- TASK MATERIAL
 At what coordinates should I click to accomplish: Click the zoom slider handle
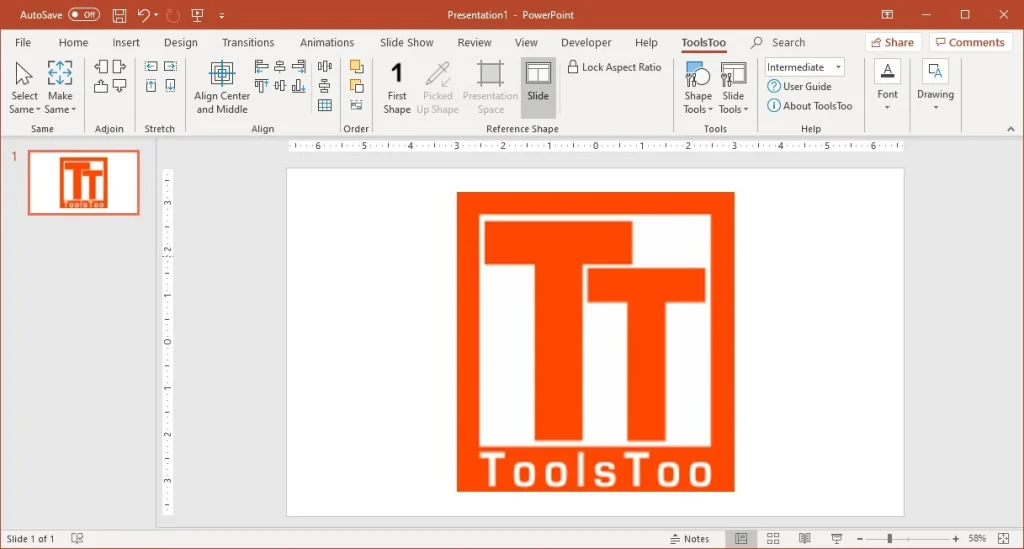889,539
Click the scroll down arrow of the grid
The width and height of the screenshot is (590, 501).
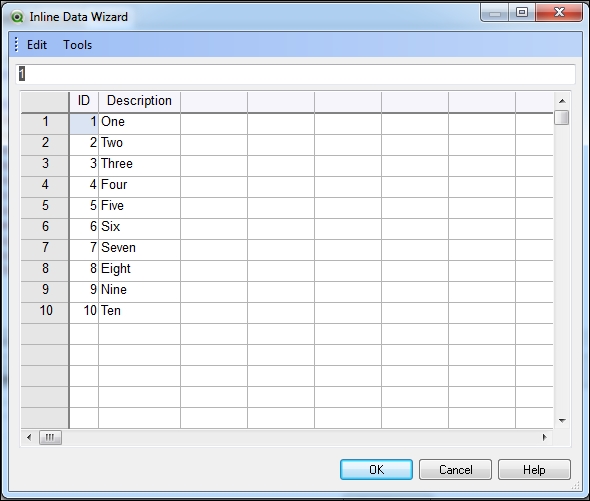562,420
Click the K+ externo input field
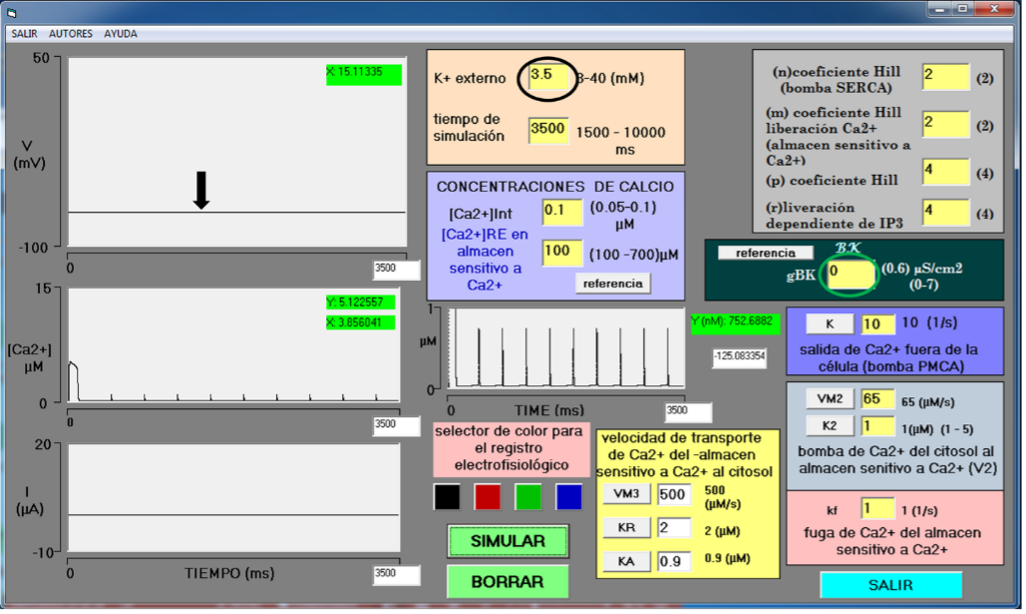The height and width of the screenshot is (614, 1026). pos(547,77)
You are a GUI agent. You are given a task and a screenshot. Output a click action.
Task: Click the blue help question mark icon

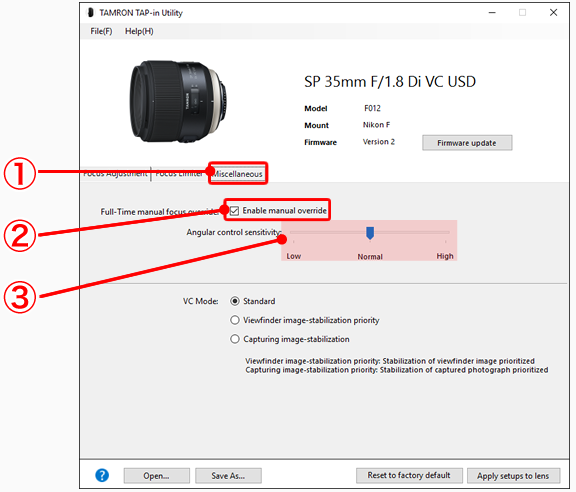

- TASK REQUIREMENTS
Each line from the one containing "Click the scroll down arrow of the grid" through the end of the listing is to be set down exactly, with all pictures left out.

- SOLUTION FOR THIS TASK
Click the scroll down arrow of the grid
The width and height of the screenshot is (590, 501).
562,420
Click the K+ externo input field
The height and width of the screenshot is (614, 1026). pos(547,77)
You are a GUI agent. You are given a task and a screenshot. Output a click action.
Task: Click the blue help question mark icon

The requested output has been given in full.